Heavy rainfall and above-normal snowfall accumulation across the US have escalated flood risk over the short and medium-term. The flood stage has already been surpassed at the Mississippi River in St. Louis, with water levels now exceeding 30 feet. Through mid-June, the upper half of the Mississippi River could face additional flood risk as snowpack melts. The National Weather Service has warned of “Above to Much Above Normal Flood Risk across southern Minnesota, Wisconsin, Iowa, Illinois, Missouri and extending down the Mississippi River through mid-June.”
Logistics have become an issue with high water resulting in reduced tow size of 10 to 15 barges on the Lower Mississippi and three areas of “daylight only operations.” High-water regulations in the Gulf of Mexico are estimated to be in place into April. It is difficult to estimate exactly how much these weather issues have negatively impacted corn and soybean loadings, but it seems fair to say that weather has played a role. The number of grain barges unloaded in the New Orleans port region sank to 466 as of March 16, down from 486 in the week prior and down from a 2019 peak of 865. Unloads were also down 18 percent versus the same period last year.

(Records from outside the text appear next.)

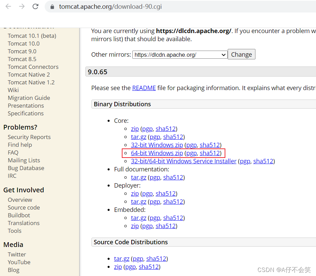Open the Bug Database link
The height and width of the screenshot is (276, 316).
click(26, 168)
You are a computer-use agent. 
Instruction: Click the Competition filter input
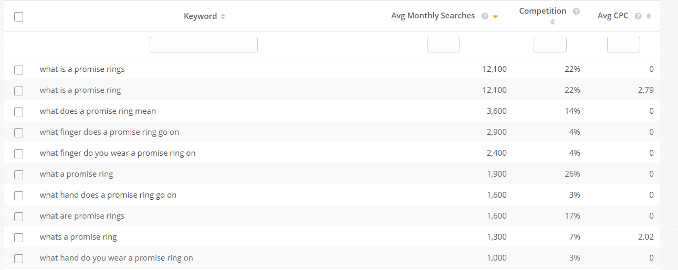[550, 45]
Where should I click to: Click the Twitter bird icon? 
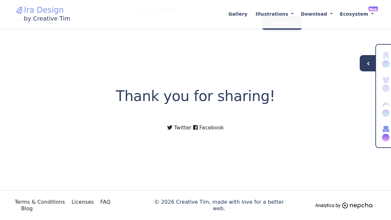click(x=170, y=127)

Countervailing this weak trend in barge unloads is a pickup in vessel loading in the US Gulf and Pacific Northwest port region. As of March 7, some 47 boats were loaded in the US Gulf and 28 were loaded in the Pacific Northwest. US Gulf loadings were up from the week prior but down from 54 for the same period a year ago. Pacific Northwest loadings were steady versus both respective time periods.
ClipperData shows combined corn, soybean and wheat dry bulk loadings year-to-date have totaled just 19 million tonnes, down from 23 million tonnes for the same period last year and 27 million tonnes in 2017. Flooding, compounded by ongoing Avian Influenza and trade war issues with China, will continue to put pressure on the US export outlook in the near-term.